The TSP F Fund is the Thrift Savings Plan version of a corporate bond fund. However, if you dig a little bit you’ll quickly see why this fund is NOT a corporate bond fund in the least.
Why do I say this? Look what happened in 2008. In 2008 everything, and I mean EVERYTHING got hammered. That is, everything for government bond funds. Government bonds did swimmingly in that year as everyone was fleeing from risk into assurance.
What did a typical corporate bond fund do in 2008? Well look at USAA’s Income Fund, USAIX. It was down over 5%.
What did the TSP F Fund do? It was UP over 5%! The only way to do that was to have exposure to government bonds, such as GNMAs.

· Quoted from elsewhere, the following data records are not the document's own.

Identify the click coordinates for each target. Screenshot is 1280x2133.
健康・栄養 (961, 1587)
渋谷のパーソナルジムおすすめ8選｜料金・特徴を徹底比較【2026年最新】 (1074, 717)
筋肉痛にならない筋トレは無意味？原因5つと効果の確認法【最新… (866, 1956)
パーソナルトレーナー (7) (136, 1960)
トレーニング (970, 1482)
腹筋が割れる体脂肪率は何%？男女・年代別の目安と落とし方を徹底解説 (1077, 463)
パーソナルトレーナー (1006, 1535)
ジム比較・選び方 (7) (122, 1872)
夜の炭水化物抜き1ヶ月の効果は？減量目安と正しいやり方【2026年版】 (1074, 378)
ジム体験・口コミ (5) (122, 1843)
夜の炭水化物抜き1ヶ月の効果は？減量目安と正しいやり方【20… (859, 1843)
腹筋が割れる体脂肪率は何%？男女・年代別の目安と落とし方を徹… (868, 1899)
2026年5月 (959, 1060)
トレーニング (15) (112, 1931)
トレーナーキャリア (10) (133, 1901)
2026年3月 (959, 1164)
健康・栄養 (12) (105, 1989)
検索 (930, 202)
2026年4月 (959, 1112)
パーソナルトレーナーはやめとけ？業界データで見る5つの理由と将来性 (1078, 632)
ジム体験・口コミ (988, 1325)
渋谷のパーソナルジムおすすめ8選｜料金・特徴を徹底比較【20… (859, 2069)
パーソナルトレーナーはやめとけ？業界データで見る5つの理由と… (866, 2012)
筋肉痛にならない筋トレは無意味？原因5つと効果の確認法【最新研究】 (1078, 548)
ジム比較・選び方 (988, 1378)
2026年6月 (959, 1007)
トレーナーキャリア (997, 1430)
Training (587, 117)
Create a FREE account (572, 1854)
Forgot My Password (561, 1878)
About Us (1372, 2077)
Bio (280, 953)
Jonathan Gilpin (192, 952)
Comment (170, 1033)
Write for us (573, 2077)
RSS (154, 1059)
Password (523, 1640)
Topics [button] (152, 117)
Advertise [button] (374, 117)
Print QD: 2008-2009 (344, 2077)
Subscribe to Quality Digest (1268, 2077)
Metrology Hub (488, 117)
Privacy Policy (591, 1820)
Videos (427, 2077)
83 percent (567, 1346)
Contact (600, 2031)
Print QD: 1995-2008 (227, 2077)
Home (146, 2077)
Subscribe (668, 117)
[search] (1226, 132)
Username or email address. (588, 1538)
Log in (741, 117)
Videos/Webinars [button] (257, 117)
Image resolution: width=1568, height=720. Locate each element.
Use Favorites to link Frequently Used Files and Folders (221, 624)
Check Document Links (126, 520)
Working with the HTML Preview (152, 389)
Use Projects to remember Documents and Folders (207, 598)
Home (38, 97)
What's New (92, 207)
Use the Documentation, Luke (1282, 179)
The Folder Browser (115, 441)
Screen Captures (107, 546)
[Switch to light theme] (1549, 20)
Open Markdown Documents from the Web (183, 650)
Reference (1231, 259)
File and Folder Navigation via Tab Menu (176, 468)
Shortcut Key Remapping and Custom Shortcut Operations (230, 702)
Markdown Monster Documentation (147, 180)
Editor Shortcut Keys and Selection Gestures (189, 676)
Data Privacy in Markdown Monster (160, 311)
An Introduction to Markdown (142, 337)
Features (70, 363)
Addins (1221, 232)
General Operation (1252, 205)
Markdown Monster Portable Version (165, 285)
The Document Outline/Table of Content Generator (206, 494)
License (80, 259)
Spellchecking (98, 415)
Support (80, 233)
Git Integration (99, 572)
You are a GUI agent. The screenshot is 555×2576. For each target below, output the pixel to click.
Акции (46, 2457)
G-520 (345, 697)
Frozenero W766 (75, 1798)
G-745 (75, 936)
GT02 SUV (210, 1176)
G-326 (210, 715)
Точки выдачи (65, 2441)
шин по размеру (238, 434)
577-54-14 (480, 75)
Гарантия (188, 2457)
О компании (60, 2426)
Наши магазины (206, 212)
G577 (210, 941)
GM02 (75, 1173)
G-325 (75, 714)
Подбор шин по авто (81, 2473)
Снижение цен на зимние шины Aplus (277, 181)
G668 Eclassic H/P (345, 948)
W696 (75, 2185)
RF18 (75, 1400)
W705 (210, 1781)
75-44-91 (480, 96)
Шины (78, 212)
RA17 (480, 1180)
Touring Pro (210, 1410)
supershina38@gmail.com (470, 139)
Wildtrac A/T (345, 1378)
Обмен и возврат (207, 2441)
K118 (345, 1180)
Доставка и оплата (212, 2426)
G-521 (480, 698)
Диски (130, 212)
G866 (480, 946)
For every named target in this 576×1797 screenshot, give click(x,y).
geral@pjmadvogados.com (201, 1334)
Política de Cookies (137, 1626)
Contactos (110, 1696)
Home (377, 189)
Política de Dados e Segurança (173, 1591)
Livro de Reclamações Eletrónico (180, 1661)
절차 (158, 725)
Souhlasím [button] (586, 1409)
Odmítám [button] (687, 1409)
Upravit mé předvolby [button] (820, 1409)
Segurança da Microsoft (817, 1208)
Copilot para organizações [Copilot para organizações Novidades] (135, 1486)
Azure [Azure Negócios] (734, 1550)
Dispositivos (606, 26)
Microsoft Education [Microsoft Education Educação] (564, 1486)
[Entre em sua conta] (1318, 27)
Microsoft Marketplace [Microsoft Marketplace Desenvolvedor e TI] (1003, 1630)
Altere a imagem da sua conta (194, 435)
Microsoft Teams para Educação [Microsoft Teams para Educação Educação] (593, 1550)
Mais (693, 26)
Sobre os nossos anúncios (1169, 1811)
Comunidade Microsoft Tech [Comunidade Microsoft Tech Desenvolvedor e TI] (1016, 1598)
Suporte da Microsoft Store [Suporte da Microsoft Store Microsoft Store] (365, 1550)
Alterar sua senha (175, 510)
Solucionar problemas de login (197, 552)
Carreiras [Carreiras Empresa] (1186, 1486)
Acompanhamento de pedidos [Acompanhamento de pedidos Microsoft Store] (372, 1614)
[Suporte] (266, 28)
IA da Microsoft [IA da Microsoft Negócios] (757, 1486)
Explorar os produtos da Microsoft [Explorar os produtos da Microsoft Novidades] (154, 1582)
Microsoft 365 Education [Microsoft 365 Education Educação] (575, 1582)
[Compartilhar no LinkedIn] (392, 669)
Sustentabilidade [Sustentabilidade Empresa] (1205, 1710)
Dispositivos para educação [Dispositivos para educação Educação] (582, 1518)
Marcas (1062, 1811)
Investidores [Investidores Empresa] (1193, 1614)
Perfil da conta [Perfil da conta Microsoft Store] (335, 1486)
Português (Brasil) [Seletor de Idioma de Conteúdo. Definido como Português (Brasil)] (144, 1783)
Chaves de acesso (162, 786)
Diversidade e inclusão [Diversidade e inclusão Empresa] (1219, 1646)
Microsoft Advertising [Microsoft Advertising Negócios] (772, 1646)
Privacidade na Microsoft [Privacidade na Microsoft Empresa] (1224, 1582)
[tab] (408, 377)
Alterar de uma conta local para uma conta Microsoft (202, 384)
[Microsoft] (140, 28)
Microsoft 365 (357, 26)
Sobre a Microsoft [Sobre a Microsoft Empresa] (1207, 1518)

Does the F Fund have some corporate bonds in ti too? Yup. That’s why I actually changed my mind mid-episode as to the fund I’d choose for my fixed income holdings, the G Fund or the F.
The F has a broader range of fixed income products in its portfolio. That will lead to a bit more risk but should provide more return too.
In fact over the last 10 years we see that precisely. The F fund doubled the rate of return of the G. In a low yielding environment every percentage point you can get helps, a lot.
So, if you can get say double the rate of return of the G Fund without doubling the risk, that’s a chance I’d take indeed.
Will it ALWAYS double the returns of the G fund? Of course not. It may in fact perform worse. I’ve no clue.
But given it’s track record and history of never having wealth destroying years, I’m pretty fond of the F fund.
Now, mind you, I’m not fond of bond funds in the whole. After taxes and inflation, it’s going to be awful to make any money in them.
But if I needed to put a bond fund into my portfolio, I won’t yell at you for choosing the TSP F Fund.